Il suit et évalue également l'action du fonds de solidarité créé sur le fondement de l'article 11 de la loi n° 2020-290 du 23 mars 2020 d'urgence pour faire face à l'épidémie de covid-19.
Le comité est présidé par une personnalité désignée par le Premier ministre. Il est composé :
1° De deux membres de l'Assemblée nationale et de deux membres du Sénat ;
2° De deux membres de la Cour des comptes, désignés par cette cour ;
3° De deux représentants de l'Etat, désignés au sein des administrations compétentes ;
4° De deux représentants des fédérations d'entreprises ;
5° D'un représentant de l'Association des maires de France, d'un représentant de l'Assemblée des départements de France et d'un représentant de Régions de France.

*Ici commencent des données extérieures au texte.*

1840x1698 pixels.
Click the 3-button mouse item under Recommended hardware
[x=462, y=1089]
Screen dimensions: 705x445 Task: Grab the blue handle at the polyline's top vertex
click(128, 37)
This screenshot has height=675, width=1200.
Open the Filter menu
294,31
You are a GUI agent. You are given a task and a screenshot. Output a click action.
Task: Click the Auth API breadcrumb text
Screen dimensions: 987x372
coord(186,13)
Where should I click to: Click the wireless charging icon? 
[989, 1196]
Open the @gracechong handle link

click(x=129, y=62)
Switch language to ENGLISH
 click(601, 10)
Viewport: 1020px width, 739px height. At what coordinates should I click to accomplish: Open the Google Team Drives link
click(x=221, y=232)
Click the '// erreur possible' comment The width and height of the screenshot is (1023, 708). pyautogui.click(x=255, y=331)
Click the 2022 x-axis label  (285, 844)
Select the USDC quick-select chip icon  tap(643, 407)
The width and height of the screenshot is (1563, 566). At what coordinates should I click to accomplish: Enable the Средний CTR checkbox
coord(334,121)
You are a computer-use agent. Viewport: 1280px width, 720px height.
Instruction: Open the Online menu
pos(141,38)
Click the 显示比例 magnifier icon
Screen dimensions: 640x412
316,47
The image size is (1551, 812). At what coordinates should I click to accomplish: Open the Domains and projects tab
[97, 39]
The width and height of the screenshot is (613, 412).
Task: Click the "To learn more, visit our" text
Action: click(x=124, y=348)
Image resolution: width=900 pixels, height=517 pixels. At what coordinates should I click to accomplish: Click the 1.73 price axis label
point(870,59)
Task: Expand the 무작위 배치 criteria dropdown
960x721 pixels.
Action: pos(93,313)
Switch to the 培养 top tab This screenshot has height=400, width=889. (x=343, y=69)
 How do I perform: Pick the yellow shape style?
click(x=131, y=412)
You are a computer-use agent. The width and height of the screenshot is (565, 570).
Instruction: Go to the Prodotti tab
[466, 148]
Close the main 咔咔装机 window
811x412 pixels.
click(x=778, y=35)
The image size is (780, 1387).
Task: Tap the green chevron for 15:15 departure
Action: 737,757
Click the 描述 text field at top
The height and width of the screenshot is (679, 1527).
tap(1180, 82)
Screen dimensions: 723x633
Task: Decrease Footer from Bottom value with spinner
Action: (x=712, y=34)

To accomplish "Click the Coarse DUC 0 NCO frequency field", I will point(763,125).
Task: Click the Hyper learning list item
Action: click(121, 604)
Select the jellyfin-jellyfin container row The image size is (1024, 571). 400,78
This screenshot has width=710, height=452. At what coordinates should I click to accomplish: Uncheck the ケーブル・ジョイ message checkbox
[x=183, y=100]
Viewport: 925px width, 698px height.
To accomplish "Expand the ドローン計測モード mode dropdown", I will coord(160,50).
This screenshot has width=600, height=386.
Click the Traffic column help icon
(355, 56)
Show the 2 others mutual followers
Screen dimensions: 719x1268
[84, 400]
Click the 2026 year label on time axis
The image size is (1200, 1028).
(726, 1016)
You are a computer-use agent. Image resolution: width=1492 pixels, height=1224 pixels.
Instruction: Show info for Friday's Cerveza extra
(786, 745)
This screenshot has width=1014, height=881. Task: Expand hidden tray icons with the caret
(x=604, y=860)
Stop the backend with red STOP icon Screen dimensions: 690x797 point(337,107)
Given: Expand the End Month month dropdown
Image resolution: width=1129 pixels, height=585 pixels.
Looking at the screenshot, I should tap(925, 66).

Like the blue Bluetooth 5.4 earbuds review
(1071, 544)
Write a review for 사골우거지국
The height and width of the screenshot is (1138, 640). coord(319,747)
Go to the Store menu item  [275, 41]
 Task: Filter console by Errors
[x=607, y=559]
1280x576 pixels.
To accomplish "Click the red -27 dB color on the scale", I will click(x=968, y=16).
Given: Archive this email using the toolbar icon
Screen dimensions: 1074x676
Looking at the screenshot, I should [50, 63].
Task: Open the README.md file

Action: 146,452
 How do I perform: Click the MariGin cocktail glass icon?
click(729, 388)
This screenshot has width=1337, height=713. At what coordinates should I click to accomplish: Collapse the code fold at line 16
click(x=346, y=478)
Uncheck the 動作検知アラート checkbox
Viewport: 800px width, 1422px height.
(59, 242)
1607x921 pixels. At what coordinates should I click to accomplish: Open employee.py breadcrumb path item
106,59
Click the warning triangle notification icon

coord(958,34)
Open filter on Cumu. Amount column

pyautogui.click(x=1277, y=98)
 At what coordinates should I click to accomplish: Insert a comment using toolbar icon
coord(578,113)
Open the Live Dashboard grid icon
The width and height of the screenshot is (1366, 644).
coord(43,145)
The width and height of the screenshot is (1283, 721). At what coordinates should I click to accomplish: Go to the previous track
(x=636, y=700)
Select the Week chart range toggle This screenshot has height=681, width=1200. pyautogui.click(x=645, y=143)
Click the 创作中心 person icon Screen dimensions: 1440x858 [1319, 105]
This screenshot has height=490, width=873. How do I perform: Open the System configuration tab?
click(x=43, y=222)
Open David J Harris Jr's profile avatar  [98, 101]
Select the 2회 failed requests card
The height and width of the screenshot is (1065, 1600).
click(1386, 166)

Les membres du comité exercent leurs fonctions à titre gratuit.
Le comité établit un rapport public un an après la promulgation de la présente loi.


Article 7

La caisse centrale de réassurance, agissant avec la garantie de l'Etat, est habilitée à pratiquer les opérations d'assurance ou de réassurance, intervenant avant le 31 décembre 2020, des risques d'assurance-crédit portant sur des petites et moyennes entreprises et sur des entreprises de taille intermédiaire situées en France ainsi que des engagements pris au titre du g de l'article L. 231-13 du code de la construction et de l'habitation.
Un décret précise les conditions d'exercice de cette garantie.
La garantie de l'Etat mentionnée au présent article est accordée pour un montant maximal de 10 milliards d'euros.
La présente loi entrera en vigueur immédiatement et sera exécutée comme loi de l'Etat.